Пётр Андреевич не поверил.
— Я вчера везде искал…
И умолк. Брови его поползли вверх, стали лохматыми запятыми. Майя смутилась.
— Вы, наверное, не заметили?
И тоже замолчала, — врать всегда неловко.
Они чинно пили чай. Художник отщипывал от своего кусочка крохотные крошки, задумчиво их жевал и удивлённо разглядывал Майю, словно видел её впервые. Словно до этого чаепития он ничего не знал и не слыхал о ней.
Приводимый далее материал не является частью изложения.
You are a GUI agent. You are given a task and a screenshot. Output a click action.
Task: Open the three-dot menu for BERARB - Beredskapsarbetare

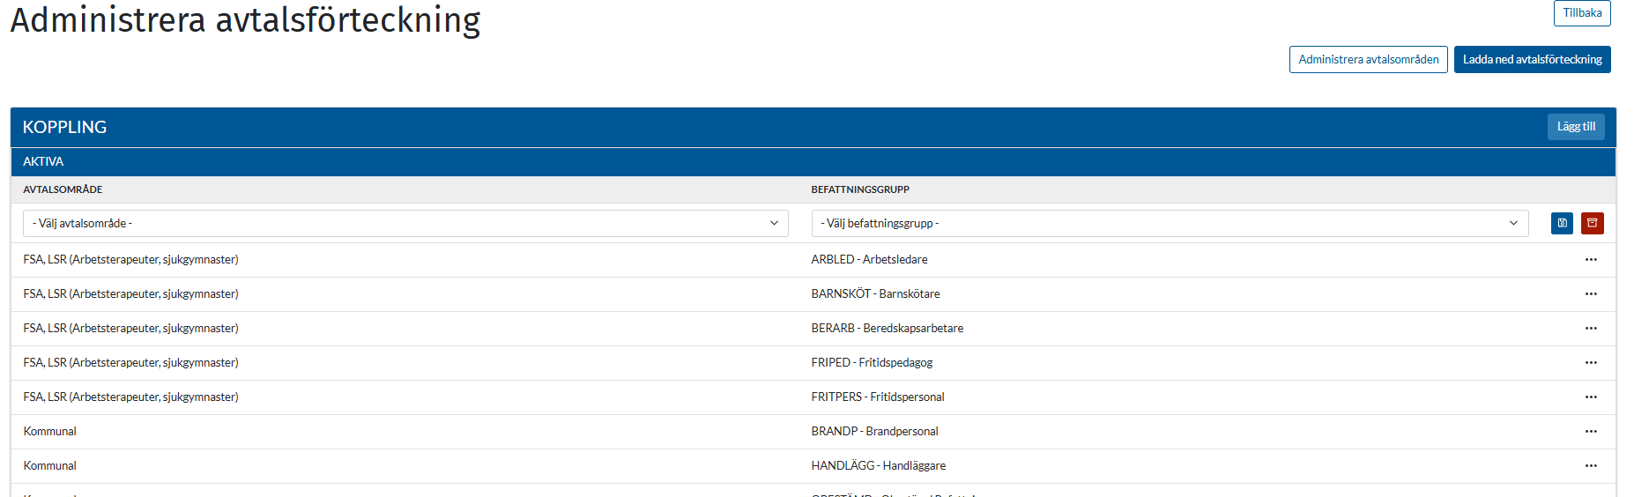1590,329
Ей стало приятно. Неловкость всё же не прошла.
Отпив несколько глотков заваренного чая, он сказал очень решительно:
— В буфете стоит синяя ваза. В ней — горсть изюма. Сонечка не велит его брать. Я и не беру. Но такую высокую гостью, с которой я чаёвничаю, я не могу не угостить. Несмотря ни на что! Сделай милость, пошарь в вазе, возьми себе изюма…
— Что вы! А тётя Соня?
— Я здесь хозяин. Или мы не поднимем восстание рабов?
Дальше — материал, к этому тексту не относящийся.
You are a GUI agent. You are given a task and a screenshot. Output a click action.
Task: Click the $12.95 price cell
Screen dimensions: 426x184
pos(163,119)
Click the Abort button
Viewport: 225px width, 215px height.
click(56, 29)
— Ну, разве одну всего ягодку, — сдалась с радостью Майя, — я забыла, какой он, изюм, бывает на свете. А две можно ягодки?
Она полезла в синюю вазу. И буфет стоял на месте, и ваза была в буфете на месте. Только изюма не было.
Майя чихнула то ли от пыли, то ли от разочарования. Пётр Андреевич может подумать о ней плохо. Она, мол, съела этот несчастный изюм, запихала его в рот, пока тут лазит по вазе рукой. Она притихла, не зная, что предпринять.
— Ну что, нашла?
Майя засопела. Свой изюм Софья Константиновна, наверно, куда-то переложила. Или с собой взяла на поминки.
— Пусть ваша Софья Константиновна ест свой изюм! А мне некогда. Меня и так мама моя заждалась, — сказала она.
И убежала, громко хлопнув дверью.
Пётр Андреевич мелкими глотками допивал чай и огорчённо глядел вслед Майе, не понимая, отчего она стремительно ушла и какая муха её укусила.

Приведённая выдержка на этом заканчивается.